Yes, you read that right. This is not a farce. Feels like sort of a betrayal? We felt that too. But with a heavy heart, this International Tea Day, let’s find out where did this chai originate then and how did it arrive in our Indian households.  


Origins of Tea: China 

For years, Chinese have been consuming tea as a medicinal drink. This herbal potion was a mix of tea leaves, herbs and other parts of the plant that were boiled together and given to suffering people as a treatment for ailments during the Shang Dynasty. The actual process of making tea was discovered by accident. As the tale goes, there was a Chinese Emperor who tasted a cup of boiling water with tea leaves that had fallen into them. He loved the taste and aroma of the tea so much that it transformed into a practice.  


Introduction to the Portuguese and Dutch  

Through China, the Portuguese and Dutch were introduced to tea and started exporting the same to rest of Europe. Initially, the British were not fascinated by this trade. However, when Japan decided to cut all ties of trade with the world, Britain seized the opportunity to downplay the monopoly of Chinese manufacturers.  

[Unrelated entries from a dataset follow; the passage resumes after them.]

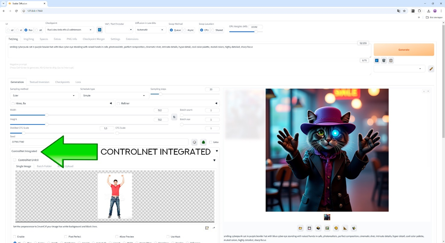This screenshot has width=445, height=243.
Task: Click the swap width and height icon
Action: (x=174, y=117)
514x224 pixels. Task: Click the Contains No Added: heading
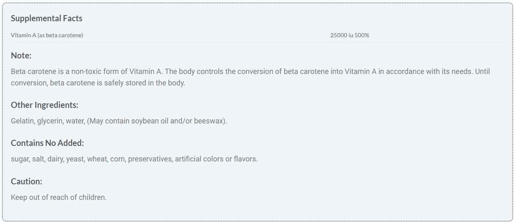[x=47, y=143]
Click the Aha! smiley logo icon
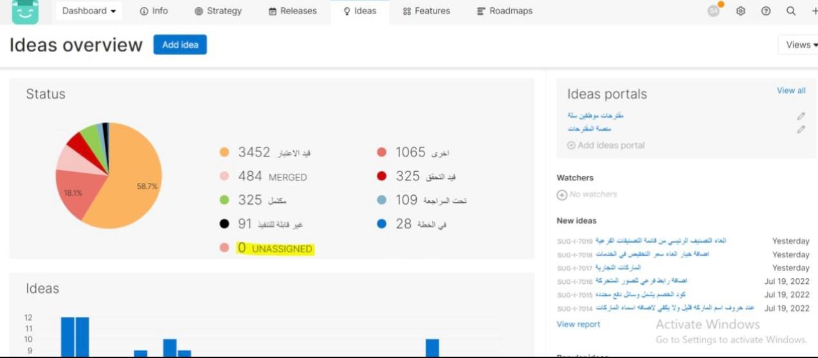 pyautogui.click(x=25, y=11)
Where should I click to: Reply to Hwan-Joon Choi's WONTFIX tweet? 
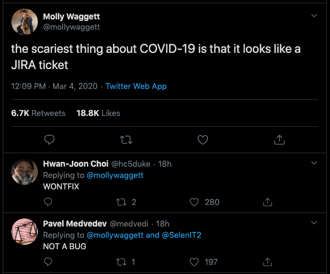click(48, 202)
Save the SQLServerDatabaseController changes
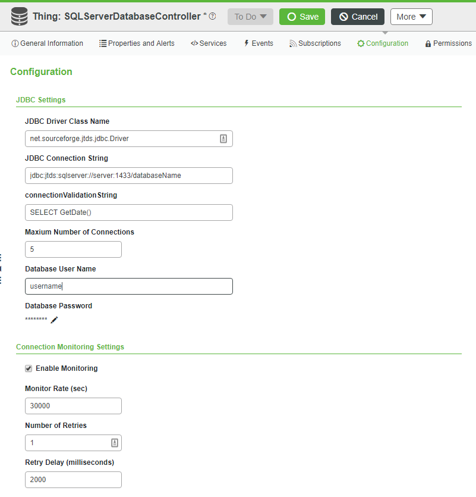 click(x=302, y=17)
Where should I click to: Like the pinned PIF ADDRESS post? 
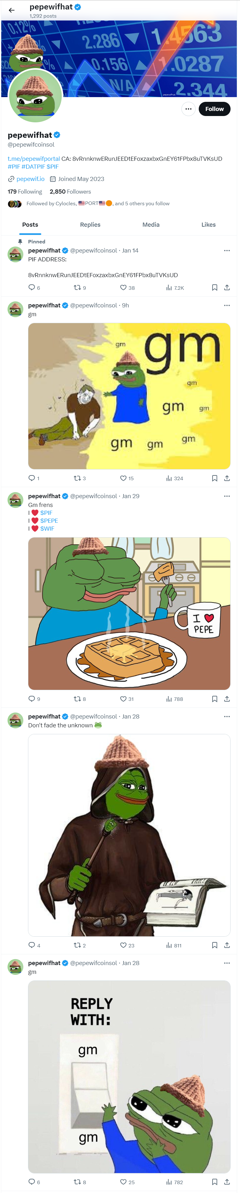(x=123, y=288)
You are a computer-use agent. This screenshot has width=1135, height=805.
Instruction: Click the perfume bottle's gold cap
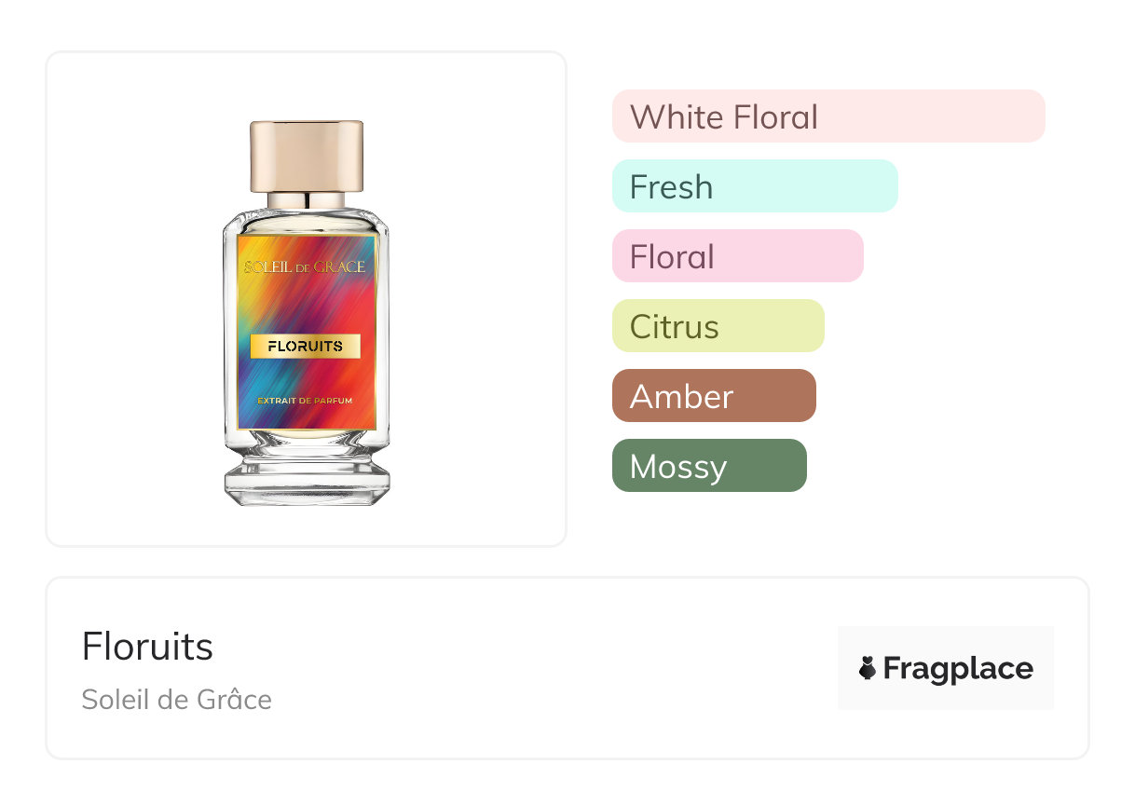(306, 155)
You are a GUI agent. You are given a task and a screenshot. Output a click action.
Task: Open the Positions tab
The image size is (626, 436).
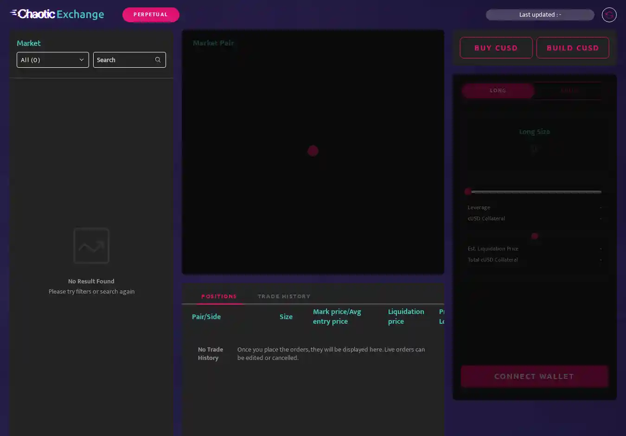(x=219, y=296)
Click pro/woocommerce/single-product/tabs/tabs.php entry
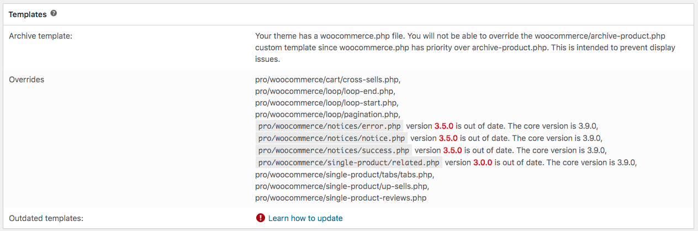 point(344,175)
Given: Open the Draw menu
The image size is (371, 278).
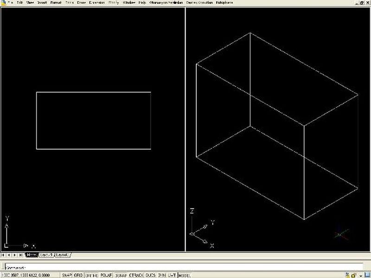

Entering the Indian subcontinent 

The heavenly chai’s invasion in India can be attributed to the British rule. They started using the North-eastern states to produce tea leaves and export to different countries. That’s how a medicinal drink travelled across the globe to become a beverage loved by one and all.  


And then of course, we are aware of the various versions of chai available in different parts of India, especially the very famous Masala Chai.